Exercise prompt: Set down, please, exactly the lines below that run from the line with "Given: Click the Computer" to the line with "Task: Click the red L", both lines included.

[Stored data entries]
___

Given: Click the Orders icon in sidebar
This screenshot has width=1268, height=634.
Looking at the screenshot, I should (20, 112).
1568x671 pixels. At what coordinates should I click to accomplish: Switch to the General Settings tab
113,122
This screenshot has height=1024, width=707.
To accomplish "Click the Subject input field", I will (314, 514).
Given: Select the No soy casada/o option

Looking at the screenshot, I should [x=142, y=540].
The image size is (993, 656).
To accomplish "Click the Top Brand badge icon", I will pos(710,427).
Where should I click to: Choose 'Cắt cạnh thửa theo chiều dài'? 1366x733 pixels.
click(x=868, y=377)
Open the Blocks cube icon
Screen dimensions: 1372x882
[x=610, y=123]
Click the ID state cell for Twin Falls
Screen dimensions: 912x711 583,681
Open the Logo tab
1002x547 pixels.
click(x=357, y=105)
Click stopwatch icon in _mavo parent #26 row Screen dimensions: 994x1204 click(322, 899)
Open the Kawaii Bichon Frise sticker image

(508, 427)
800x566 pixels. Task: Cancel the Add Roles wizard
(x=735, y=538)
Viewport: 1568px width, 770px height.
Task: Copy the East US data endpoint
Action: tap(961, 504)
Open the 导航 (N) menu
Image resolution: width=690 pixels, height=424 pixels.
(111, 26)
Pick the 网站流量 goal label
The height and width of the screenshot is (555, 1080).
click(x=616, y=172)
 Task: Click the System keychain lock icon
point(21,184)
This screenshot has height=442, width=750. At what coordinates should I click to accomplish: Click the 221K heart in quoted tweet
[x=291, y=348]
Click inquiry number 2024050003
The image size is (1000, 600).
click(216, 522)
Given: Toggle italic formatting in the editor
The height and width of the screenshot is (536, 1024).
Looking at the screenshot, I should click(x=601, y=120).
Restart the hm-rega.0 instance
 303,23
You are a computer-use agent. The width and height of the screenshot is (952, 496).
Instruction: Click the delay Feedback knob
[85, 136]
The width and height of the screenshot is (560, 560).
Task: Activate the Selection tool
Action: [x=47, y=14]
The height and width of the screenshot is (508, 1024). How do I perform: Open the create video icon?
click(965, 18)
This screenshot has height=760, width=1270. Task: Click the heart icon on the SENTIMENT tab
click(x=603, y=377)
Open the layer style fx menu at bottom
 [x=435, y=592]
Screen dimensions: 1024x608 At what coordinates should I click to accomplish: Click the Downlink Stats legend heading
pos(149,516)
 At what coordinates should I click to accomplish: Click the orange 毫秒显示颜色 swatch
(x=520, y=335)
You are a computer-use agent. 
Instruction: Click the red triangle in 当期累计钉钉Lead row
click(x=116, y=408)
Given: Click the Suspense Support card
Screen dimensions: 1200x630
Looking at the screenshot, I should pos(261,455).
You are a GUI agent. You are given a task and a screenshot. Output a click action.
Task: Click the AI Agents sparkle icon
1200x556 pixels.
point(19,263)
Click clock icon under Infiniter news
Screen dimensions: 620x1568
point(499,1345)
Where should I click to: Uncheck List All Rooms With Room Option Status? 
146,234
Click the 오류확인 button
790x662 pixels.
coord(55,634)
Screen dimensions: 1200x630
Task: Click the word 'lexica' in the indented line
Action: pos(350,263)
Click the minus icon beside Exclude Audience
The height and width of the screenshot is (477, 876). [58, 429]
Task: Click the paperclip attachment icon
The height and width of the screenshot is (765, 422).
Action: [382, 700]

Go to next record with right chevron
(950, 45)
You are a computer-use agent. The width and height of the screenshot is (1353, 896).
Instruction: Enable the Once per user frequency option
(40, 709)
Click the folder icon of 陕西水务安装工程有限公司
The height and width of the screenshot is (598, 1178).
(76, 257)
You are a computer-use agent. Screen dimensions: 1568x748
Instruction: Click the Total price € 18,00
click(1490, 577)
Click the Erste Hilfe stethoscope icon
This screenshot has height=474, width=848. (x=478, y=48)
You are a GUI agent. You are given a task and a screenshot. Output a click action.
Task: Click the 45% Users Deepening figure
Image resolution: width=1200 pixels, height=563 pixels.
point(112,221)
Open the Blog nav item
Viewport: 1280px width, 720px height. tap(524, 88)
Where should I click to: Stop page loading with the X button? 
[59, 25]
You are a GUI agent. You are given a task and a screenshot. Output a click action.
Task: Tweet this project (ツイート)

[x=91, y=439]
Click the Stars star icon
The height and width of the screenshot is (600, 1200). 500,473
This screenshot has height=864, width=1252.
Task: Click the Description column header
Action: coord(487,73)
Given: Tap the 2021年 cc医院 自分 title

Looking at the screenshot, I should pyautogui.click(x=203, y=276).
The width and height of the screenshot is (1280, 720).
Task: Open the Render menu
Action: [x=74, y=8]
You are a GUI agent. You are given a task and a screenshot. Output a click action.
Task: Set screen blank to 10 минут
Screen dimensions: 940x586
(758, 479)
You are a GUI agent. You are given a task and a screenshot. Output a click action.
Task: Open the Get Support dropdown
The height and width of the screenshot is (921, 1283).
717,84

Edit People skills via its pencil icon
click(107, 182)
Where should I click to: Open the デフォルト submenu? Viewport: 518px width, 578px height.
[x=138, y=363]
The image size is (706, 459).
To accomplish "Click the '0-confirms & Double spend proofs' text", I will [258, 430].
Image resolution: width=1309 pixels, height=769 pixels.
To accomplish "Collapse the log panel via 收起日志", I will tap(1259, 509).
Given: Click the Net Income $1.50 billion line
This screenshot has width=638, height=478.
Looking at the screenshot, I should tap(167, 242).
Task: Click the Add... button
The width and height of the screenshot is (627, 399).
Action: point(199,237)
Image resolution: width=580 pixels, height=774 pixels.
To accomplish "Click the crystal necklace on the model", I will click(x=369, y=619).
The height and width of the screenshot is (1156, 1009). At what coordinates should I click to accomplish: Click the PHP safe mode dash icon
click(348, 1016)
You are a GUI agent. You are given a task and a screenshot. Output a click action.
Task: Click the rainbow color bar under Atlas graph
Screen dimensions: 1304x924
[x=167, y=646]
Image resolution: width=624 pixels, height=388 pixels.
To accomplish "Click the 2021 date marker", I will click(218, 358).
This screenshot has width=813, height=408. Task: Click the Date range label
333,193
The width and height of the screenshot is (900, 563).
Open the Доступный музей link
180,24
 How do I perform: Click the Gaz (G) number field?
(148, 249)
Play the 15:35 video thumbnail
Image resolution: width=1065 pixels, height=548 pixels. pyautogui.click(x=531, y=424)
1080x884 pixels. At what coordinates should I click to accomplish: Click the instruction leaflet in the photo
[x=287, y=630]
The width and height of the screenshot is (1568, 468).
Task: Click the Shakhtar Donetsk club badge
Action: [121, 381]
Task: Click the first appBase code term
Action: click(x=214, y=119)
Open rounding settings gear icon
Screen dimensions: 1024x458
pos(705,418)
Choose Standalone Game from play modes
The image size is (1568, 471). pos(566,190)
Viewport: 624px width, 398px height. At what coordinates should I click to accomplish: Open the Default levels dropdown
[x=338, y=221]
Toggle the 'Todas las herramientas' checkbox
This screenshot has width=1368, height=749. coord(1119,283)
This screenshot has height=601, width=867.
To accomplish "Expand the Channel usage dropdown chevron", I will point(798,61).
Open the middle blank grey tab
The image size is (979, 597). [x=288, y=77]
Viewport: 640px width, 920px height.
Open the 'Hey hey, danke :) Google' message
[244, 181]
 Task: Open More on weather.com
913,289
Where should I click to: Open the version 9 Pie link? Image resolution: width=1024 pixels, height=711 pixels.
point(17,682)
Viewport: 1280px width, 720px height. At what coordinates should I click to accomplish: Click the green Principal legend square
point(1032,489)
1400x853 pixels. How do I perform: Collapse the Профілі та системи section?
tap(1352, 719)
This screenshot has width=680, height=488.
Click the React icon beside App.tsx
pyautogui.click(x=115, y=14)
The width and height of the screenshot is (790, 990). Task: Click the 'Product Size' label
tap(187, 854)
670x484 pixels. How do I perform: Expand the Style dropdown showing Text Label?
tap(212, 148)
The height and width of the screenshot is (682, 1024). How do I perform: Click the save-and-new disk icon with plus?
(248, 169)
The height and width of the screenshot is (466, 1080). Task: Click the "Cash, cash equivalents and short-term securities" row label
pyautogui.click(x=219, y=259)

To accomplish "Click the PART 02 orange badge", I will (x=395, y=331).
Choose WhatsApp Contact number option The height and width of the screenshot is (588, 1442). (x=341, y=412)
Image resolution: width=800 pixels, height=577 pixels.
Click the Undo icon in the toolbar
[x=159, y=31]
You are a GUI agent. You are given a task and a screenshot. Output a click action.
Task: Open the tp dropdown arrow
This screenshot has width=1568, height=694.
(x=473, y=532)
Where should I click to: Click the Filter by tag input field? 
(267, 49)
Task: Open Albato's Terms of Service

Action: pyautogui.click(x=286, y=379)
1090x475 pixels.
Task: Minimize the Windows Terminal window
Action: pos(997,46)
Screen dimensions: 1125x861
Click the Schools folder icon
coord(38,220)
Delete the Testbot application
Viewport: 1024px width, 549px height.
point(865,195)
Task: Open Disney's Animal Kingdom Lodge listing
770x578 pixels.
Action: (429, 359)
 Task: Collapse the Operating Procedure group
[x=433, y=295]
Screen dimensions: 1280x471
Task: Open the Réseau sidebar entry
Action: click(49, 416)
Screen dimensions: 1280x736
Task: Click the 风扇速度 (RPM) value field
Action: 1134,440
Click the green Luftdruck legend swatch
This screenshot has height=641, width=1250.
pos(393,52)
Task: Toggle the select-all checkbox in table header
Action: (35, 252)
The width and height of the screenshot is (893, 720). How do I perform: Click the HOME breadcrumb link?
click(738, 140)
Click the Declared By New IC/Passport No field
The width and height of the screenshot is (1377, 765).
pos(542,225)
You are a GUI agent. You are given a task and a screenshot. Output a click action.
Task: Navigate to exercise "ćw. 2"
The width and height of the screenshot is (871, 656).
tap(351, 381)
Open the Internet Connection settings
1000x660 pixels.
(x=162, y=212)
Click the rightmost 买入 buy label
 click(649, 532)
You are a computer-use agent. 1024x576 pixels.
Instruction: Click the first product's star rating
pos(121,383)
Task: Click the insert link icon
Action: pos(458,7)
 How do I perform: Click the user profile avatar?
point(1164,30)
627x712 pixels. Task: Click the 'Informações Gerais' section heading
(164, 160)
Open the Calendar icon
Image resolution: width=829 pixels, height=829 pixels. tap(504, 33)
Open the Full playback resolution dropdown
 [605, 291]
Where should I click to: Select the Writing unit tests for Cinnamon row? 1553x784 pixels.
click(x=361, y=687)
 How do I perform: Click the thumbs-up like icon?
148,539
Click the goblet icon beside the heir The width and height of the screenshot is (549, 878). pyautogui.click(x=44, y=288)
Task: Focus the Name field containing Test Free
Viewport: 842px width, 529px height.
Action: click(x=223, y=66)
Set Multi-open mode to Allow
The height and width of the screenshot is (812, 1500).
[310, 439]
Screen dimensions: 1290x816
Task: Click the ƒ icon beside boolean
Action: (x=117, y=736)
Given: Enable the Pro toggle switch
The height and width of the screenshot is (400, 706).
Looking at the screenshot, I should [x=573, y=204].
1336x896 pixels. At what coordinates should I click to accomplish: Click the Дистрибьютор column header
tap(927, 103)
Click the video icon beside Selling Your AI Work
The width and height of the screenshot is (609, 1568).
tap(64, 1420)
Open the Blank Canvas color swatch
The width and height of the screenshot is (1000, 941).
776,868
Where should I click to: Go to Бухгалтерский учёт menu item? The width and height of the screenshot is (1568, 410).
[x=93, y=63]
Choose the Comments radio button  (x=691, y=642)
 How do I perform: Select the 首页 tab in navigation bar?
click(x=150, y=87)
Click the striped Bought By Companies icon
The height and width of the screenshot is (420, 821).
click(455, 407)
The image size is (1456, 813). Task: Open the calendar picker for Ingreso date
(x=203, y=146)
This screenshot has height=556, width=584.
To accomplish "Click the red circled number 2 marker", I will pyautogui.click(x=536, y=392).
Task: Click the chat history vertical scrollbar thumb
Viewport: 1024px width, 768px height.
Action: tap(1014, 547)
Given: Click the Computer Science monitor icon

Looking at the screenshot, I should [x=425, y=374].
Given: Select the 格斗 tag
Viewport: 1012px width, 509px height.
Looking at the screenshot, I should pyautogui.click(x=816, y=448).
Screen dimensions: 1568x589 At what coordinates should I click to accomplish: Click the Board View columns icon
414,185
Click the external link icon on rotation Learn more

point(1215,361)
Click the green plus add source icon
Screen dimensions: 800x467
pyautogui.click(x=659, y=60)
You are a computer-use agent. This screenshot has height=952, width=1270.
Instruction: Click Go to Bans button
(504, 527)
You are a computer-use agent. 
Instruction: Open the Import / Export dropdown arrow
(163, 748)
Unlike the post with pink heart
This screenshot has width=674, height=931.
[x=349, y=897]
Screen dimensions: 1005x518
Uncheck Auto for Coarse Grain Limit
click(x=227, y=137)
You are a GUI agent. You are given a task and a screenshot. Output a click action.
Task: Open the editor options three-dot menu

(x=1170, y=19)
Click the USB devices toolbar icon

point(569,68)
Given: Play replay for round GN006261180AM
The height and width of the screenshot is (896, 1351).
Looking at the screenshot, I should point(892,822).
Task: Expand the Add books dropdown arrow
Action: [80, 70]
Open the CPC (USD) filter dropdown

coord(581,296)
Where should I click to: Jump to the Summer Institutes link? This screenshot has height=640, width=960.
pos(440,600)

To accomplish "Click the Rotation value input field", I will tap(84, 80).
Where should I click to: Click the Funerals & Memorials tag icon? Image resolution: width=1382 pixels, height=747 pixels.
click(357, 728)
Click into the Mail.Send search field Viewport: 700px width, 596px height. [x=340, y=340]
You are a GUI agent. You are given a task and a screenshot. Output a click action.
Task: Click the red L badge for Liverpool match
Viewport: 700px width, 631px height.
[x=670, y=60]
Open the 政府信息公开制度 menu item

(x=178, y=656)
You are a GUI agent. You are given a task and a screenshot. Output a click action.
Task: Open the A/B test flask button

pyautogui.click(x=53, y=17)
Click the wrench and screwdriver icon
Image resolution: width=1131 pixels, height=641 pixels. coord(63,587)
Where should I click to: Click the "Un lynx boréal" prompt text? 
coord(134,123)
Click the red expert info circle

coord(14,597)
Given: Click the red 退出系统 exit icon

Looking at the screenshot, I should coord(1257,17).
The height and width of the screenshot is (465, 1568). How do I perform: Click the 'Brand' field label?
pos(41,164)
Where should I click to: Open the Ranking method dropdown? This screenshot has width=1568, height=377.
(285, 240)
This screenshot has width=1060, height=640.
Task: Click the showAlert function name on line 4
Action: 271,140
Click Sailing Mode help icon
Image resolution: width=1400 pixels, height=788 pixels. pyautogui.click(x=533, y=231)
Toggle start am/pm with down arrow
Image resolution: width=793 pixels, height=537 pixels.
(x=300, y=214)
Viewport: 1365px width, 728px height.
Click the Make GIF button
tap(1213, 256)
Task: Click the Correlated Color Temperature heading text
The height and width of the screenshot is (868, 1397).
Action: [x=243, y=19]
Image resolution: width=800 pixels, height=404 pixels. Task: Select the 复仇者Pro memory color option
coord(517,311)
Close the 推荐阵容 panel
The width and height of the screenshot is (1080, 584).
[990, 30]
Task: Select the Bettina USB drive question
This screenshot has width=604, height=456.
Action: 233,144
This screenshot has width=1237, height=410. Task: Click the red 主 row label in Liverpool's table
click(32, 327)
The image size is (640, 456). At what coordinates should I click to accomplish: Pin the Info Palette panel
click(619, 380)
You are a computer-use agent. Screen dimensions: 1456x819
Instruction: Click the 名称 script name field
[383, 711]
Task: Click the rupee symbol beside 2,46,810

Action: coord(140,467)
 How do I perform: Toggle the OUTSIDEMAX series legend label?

___

Response to this exercise:
Given: Click the Computer Science monitor icon

Looking at the screenshot, I should [x=425, y=374].
Given: Select the 格斗 tag
Viewport: 1012px width, 509px height.
Looking at the screenshot, I should pyautogui.click(x=816, y=448).
Screen dimensions: 1568x589 At what coordinates should I click to accomplish: Click the Board View columns icon
414,185
Click the external link icon on rotation Learn more

point(1215,361)
Click the green plus add source icon
Screen dimensions: 800x467
pyautogui.click(x=659, y=60)
You are a computer-use agent. This screenshot has height=952, width=1270.
Instruction: Click Go to Bans button
(504, 527)
You are a computer-use agent. 
Instruction: Open the Import / Export dropdown arrow
(163, 748)
Unlike the post with pink heart
This screenshot has width=674, height=931.
[x=349, y=897]
Screen dimensions: 1005x518
Uncheck Auto for Coarse Grain Limit
click(x=227, y=137)
You are a GUI agent. You are given a task and a screenshot. Output a click action.
Task: Open the editor options three-dot menu

(x=1170, y=19)
Click the USB devices toolbar icon

point(569,68)
Given: Play replay for round GN006261180AM
The height and width of the screenshot is (896, 1351).
Looking at the screenshot, I should point(892,822).
Task: Expand the Add books dropdown arrow
Action: [80, 70]
Open the CPC (USD) filter dropdown

coord(581,296)
Where should I click to: Jump to the Summer Institutes link? This screenshot has height=640, width=960.
pos(440,600)

To accomplish "Click the Rotation value input field", I will tap(84, 80).
Where should I click to: Click the Funerals & Memorials tag icon? Image resolution: width=1382 pixels, height=747 pixels.
click(357, 728)
Click into the Mail.Send search field Viewport: 700px width, 596px height. [x=340, y=340]
You are a GUI agent. You are given a task and a screenshot. Output a click action.
Task: Click the red L badge for Liverpool match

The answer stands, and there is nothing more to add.